TEXTAUSZUG
■ ■ ■ ■

Tony’s Blues

"Ill Fares the Land" fasst vor allem ein Gefühl linker Machtlosigkeit in Worte - und blendet das Versagen sozialdemokratischer Politik nahezu vollständig aus

Der Schwanengesang von Tony Judts Ill Fares the Land ist in der britischen Presse viel weniger positiv besprochen worden als in den Niederlanden. Die Rezensenten der Financial Times, des Daily Telegraph, des Independent und des Guardian kritisieren besonders Judts Pessimismus. Meiner Meinung nach zu Recht.

Hat die Jugend heutzutage wirklich jede Beziehung zu Politik und Gesellschaft verloren, wie Judt behauptet? Ist Barack Obamas Präsidentschaft tatsächlich schon für immer verspielt? Sind wir willenlose Opfer der unmoralischen Selbstsucht rechter Politiker (zu denen Judt auch Tony Blair und Gordon Brown rechnet)? Und stimmt es, dass wir uns 20 Jahre nach dem Fall der Berliner Mauer nur noch auf der blinden Jagd nach Gewinnen befinden?

Darüber hinaus stolpern Judts britische Kritiker über seinen Mangel an Sorgfalt. Sie erinnern an die Tatsache, dass die Staatsausgaben unter Margaret Thatcher nicht gesunken, sondern gestiegen sind, und dass in ihrer Amtszeit mehr für Bildung und Gesundheit ausgegeben wurde als in den siebziger Jahren. Unter Blair nahm das Wirtschaftswachstum zu, Arbeitslosigkeit und Armut gingen zurück. Zu Recht hat Chris Patten, dieser eigenwillige konservative Politiker, der mit What’s next? ein viel besseres Buch über die Herausforderungen der westlichen Politik verfasst hat, im Guardian darauf hingewiesen, dass sich alle darüber einig sind, wie vollkommen festgefahren England mit Old Labour in den siebziger Jahren war. Und dass man über Margaret Thatcher und Tony Blair alles sagen könne, nur nicht, dass sie unmoralisch waren, wie es Tony Judt der Einfachheit halber tut.

■ ■ ■ ■

GESAMMELTE DATEN

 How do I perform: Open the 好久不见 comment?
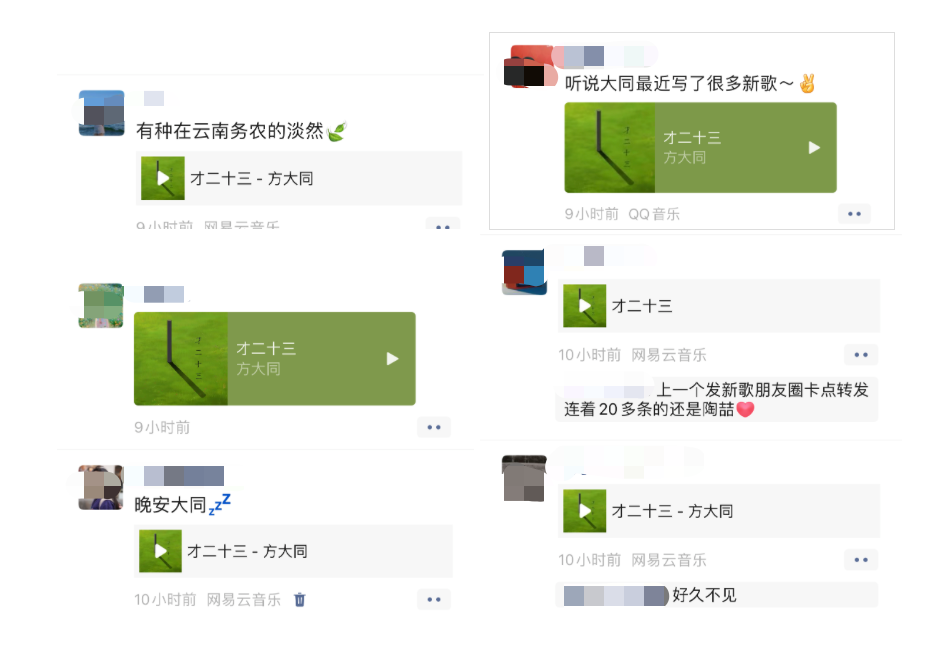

■ ■ ■ ■

DEINE AUFGABE
Zitiere aus der Rezension zu Tony Judts Buch die Passage von „Hat die Jugend“ bis einschließlich „nach Gewinnen befinden?“.

ERGEBNIS
Hat die Jugend heutzutage wirklich jede Beziehung zu Politik und Gesellschaft verloren, wie Judt behauptet? Ist Barack Obamas Präsidentschaft tatsächlich schon für immer verspielt? Sind wir willenlose Opfer der unmoralischen Selbstsucht rechter Politiker (zu denen Judt auch Tony Blair und Gordon Brown rechnet)? Und stimmt es, dass wir uns 20 Jahre nach dem Fall der Berliner Mauer nur noch auf der blinden Jagd nach Gewinnen befinden?